■ Exercise objective ■
Reproduce the stretch of the listing below, from the line containing "At what (x,y)" through the line containing "Looking at the", both lines included, exactly as it appears, omitting the pictures from your answer.

■ Provided material ■
######

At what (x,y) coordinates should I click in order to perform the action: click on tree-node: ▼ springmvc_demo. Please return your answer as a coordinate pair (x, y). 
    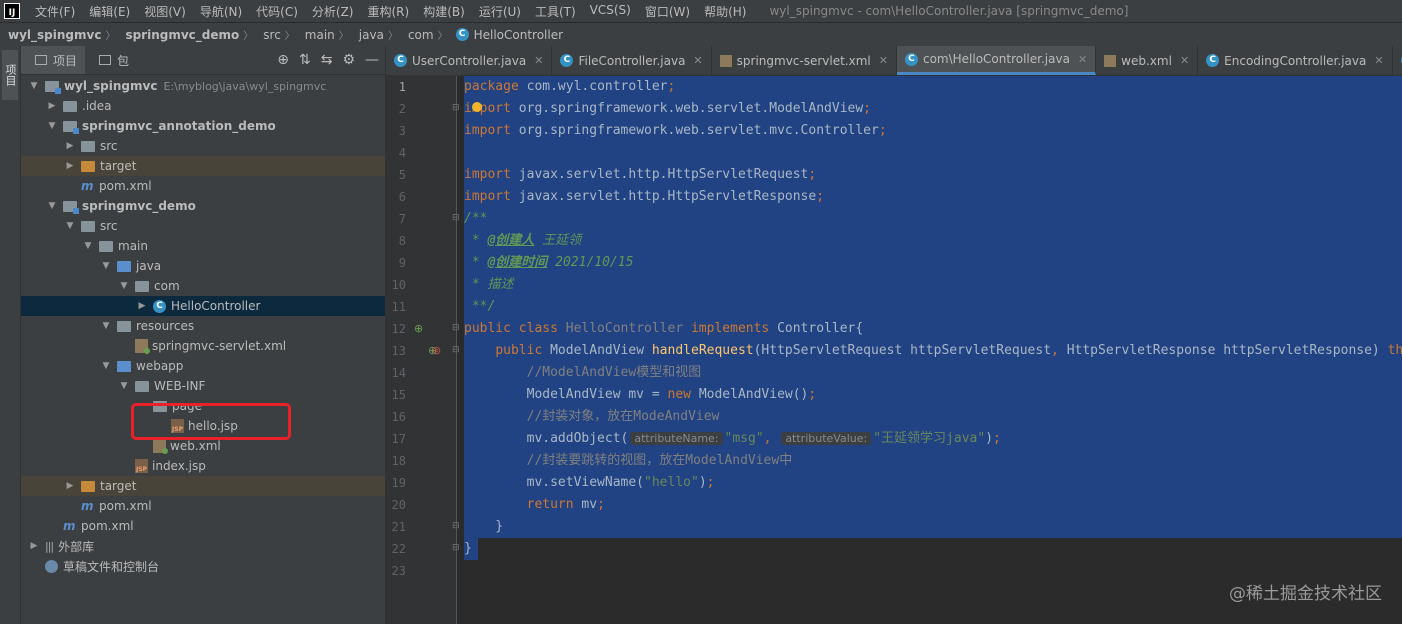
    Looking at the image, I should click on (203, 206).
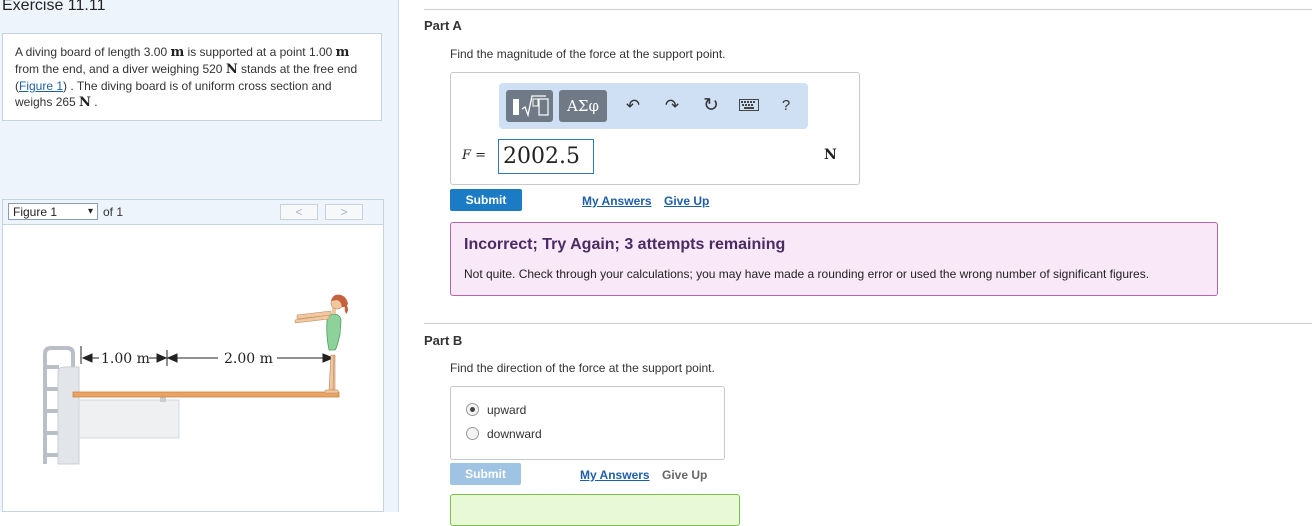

######

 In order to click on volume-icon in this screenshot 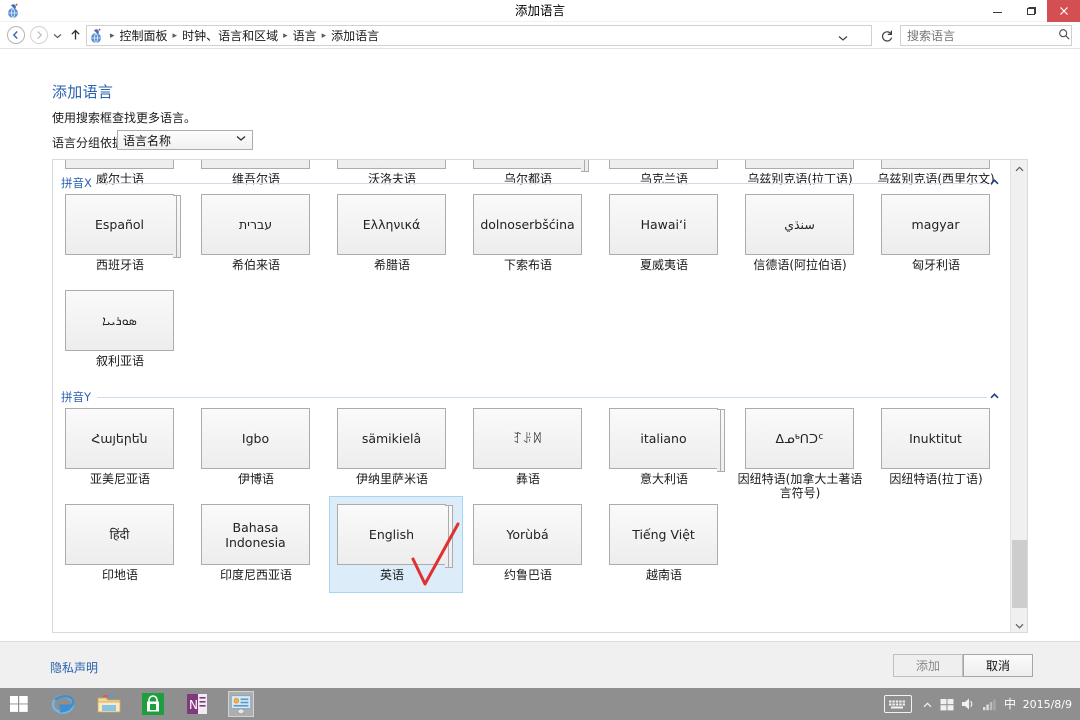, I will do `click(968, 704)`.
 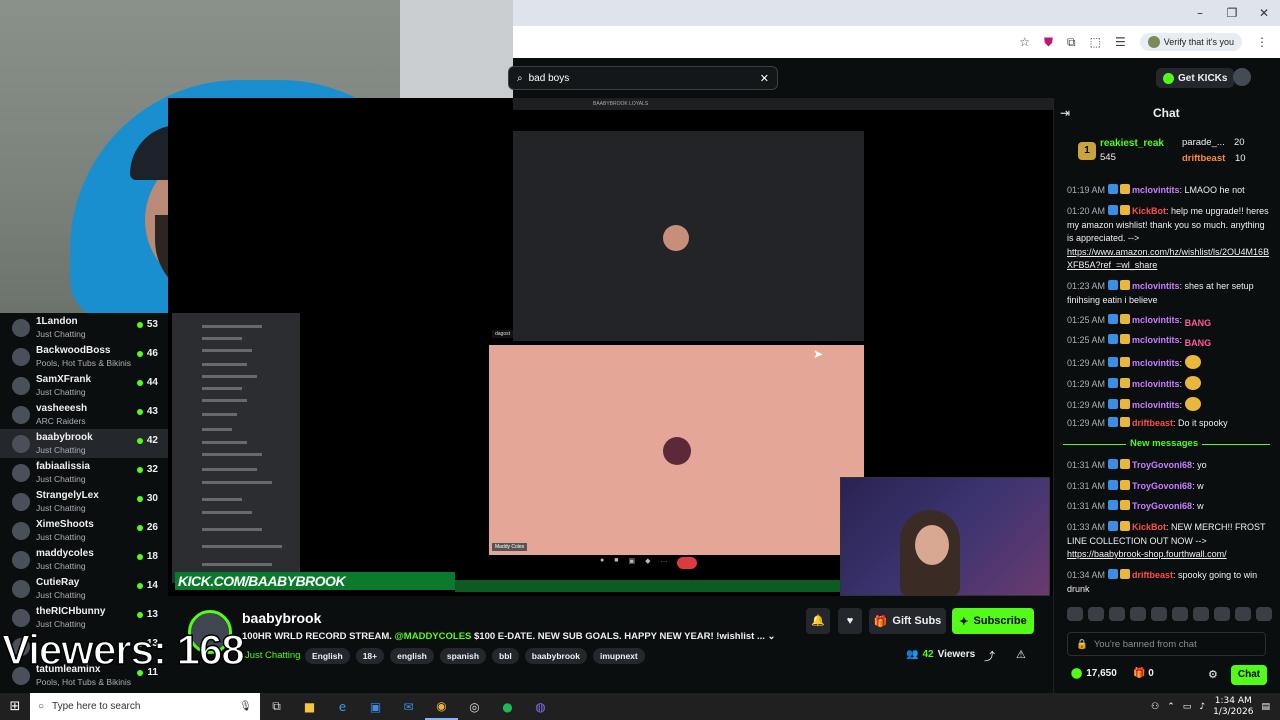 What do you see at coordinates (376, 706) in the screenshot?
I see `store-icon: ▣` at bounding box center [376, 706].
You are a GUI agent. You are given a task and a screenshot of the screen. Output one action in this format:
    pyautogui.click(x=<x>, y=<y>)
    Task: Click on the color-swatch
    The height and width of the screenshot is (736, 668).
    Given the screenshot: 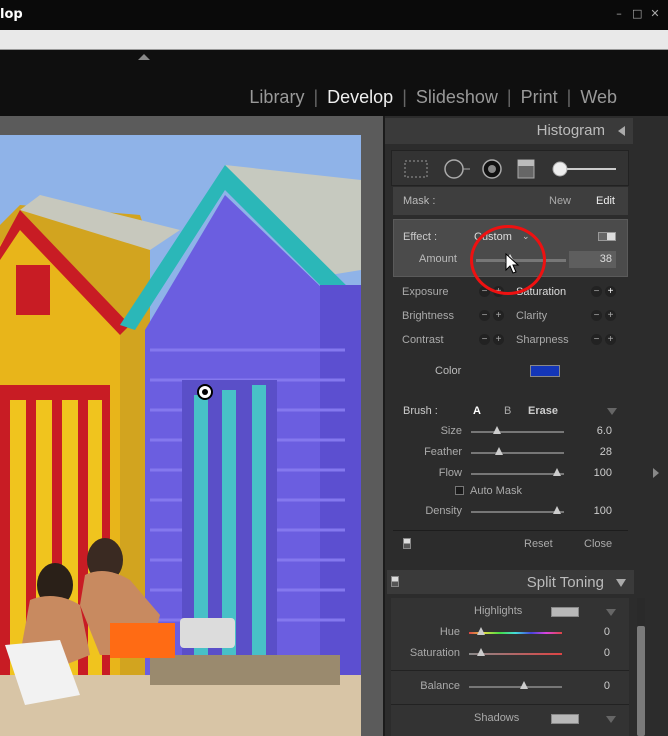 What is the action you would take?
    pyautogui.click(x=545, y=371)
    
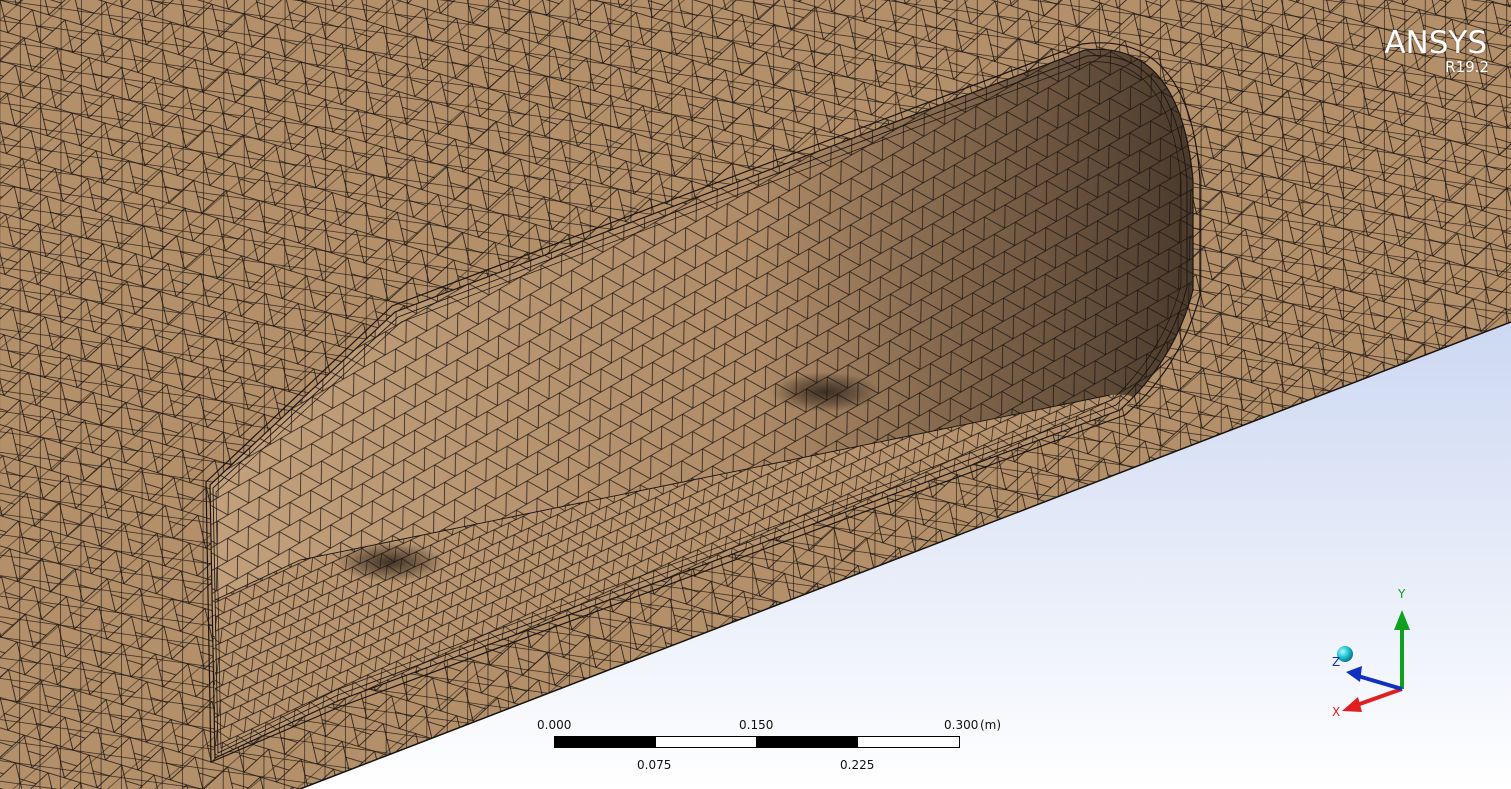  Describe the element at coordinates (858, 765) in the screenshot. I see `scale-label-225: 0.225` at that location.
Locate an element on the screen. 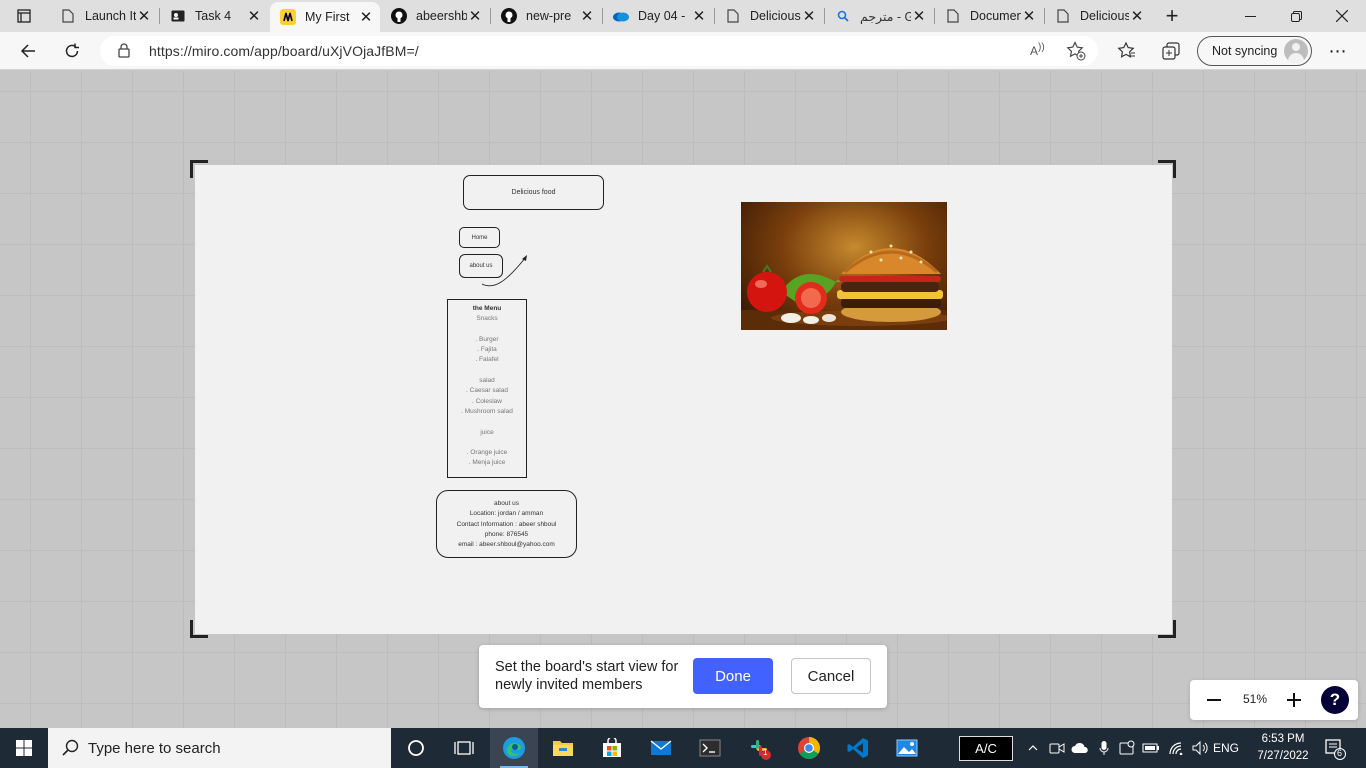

######

■ Answer to this task ■
At what (x,y) coordinates should I click in order to perform the action: click on tree-node: ▼ springmvc_demo. Please return your answer as a coordinate pair (x, y). 
    Looking at the image, I should click on (203, 206).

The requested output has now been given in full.